Uma das histórias mais legais foi a revelação de como ele se tornou torcedor do SPFC. Havia um lixeiro, motorista de carroça, responsável pela coleta dos dejetos da rua Cardeal Arcoverde, em Pinheiros, onde ele e o papai moravam. O tio Renato ficou amigo do filho do lixeiro e se divertia passeando de carroça pelo bairro, para desespero das tias elitistas da família Themudo Lessa (Posso estar errado, mas essa história encaixa perfeitamente com o sorriso maroto do moleque da foto). Este lixeiro era torcedor fanático do tricolor do Morumbi. Ele convenceu o menino. Durma com uma história dessas um corintiano sempre pronto a acusar um são-paulino de playboy.

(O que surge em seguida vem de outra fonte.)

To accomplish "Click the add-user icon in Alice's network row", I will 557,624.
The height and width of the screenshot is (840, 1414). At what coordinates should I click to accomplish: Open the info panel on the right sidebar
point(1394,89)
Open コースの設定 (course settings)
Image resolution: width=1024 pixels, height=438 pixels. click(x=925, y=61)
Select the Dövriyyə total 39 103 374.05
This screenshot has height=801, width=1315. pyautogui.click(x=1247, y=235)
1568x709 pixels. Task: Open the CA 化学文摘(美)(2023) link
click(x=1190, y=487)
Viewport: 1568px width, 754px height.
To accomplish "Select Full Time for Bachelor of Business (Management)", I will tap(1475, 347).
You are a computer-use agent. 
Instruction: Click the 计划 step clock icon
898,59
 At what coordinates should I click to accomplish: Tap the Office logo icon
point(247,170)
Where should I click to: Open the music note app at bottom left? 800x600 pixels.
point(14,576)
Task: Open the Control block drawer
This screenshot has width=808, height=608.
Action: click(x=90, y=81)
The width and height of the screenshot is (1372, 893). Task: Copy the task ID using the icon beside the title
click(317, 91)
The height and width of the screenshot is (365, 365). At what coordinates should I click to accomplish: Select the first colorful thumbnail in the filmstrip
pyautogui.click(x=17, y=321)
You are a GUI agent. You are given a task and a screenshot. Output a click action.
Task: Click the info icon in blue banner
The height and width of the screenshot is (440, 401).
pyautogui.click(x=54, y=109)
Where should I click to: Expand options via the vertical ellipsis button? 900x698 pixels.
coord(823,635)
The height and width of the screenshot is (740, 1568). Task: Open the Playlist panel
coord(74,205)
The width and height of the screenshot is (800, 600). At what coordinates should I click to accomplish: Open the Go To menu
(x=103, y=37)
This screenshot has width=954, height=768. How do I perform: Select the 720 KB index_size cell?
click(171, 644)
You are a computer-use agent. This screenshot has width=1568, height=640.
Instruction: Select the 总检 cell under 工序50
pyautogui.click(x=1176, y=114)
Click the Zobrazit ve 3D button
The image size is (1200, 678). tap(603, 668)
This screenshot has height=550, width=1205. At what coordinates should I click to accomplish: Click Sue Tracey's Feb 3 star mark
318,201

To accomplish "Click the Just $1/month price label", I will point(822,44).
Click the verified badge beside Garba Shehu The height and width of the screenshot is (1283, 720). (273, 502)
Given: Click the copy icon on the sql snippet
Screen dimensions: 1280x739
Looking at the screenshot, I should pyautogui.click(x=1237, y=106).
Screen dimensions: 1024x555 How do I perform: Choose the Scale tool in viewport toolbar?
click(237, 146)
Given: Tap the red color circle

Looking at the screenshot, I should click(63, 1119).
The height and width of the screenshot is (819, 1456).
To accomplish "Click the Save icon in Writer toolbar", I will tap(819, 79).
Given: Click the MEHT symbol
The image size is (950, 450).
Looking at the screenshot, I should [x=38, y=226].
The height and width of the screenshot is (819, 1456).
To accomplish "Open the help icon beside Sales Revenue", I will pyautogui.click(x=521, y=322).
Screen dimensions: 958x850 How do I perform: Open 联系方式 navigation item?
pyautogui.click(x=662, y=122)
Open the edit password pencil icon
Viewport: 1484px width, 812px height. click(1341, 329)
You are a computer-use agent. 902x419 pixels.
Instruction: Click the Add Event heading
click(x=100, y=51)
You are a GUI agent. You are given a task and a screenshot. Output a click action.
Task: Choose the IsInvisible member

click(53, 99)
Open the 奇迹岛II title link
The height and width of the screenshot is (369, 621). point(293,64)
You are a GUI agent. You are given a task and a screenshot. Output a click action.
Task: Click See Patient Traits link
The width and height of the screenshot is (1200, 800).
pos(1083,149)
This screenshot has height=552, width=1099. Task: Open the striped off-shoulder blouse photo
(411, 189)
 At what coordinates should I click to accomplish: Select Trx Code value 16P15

Outra história bonita contada por ele foi o primeiro dia em que ele levou o Renatinho, meu primo, a um jogo do SPFC. Ele contava, com os olhos brilhando, a hora em que o time entrou em campo no Morumbi e o Renatinho falou: “Pai, esse é o NOSSO São Paulo?”. Mas nessa hora eu me agigantei. Eu lembrei da minha história com o papai me levando ao Pacaembu, em 1982, para ver o Sócrates, Casagrande, Solito, Vladimir, Zenon e cia. Aí ele rebatia dizendo que nós não tínhamos título internacional, eu rebatia dizendo que a torcida do São Paulo era frouxa e nós brigávamos naqueles tradicionais quinze minutos.

Os dois meninos da foto acima poucas vezes se entenderam nas discussões políticas e nas querelas de futebol. Mas sempre andaram juntos no caráter, na compreensão e no amor. Foram legais a ponto de me dar uma nostalgia futura. Eu, hoje, gostaria de ser mais sereno, mais amoroso, mais esperançoso como eles nessa foto.

Roberto e Renato apertam meu coração de saudade não por suas ideologias, não por suas paixões futebolísticas, mas simplesmente pelas vidas que viveram. Era tão bom conversar, abraçar, passar tempo inútil com eles. Eram serenos, calorosos, gente fina, simplesmente dois bons paulistanos da gema.